Le ludique est la condition sine qua non d’existence du conte multimédia. Il est donc indispensable de préciser de quoi il s’agit et de balayer les usages abusifs de ce terme.

Par ludique j’entends l’option de création qui consiste à envisager une dimension participative de la perception. Il est question d’une part de l’effet potentiel de cette dernière sur le récepteur et d’autre part de ce que peut en tirer l’auteur (qui peut fort bien être pluriel) désireux d’exploiter le ludique dans son travail, voire d’en faire son objet.

Je n’entends donc pas ce terme sous le sens actuellement galvaudé en particulier dans le milieu de l’art contemporain. Par exemple la plupart des œuvres exposées au Musée du Québec (2001) puis au Musée d’Art Moderne de Lille (2003) dans l’exposition Le Ludique ne répondent pas à la définition que je propose. En effet, la commissaire d’exposition a porté ses choix sur des productions non pas proprement ludiques, mais issues d’attitudes jugées ludiques. Il ne s’agit pas non plus d’un adjectif qualifiant des pratiques amusantes ou divertissantes, mais d’un nom désignant des pratiques dont le propre est de mêler le spectateur à l’œuvre initiée par l’auteur.

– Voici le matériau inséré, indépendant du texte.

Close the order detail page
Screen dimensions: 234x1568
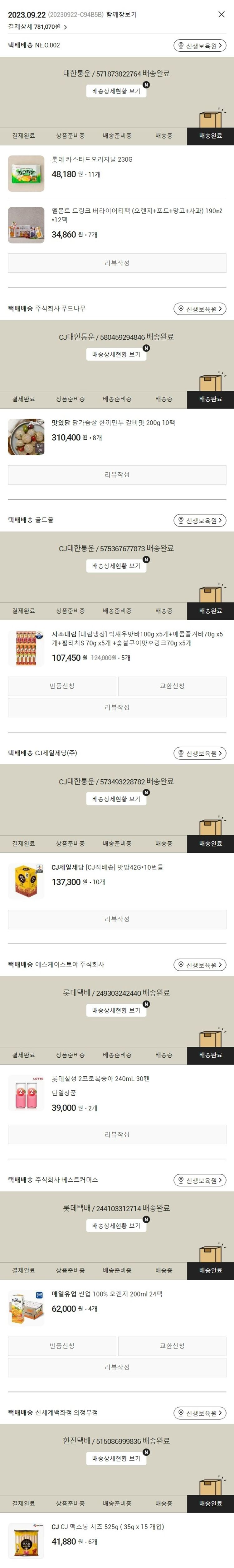tap(221, 14)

Je considère le ludique comme une acception particulière de l’interactivité et non un équivalent, car il suppose que l’œuvre existe par l’établissement de règles et non d’une simple interface entre l’auteur et le spectateur. Jouer implique un enjeu, or un joueur ne peut mettre en jeu que ce qu’il possède, pour l’auteur c’est son statut d’auteur : en ouvrant l’œuvre à la participation du spectateur, il se met en danger.

L’attitude ludique est à mes yeux celle qui consiste à s’exposer totalement, à baisser sa garde, c’est une feinte de l’auteur pour tromper la méfiance du spectateur et faire mouche. Il est donc question du lien entre l’auteur et son œuvre, et en particulier du statut que ce lien implique pour l’auteur.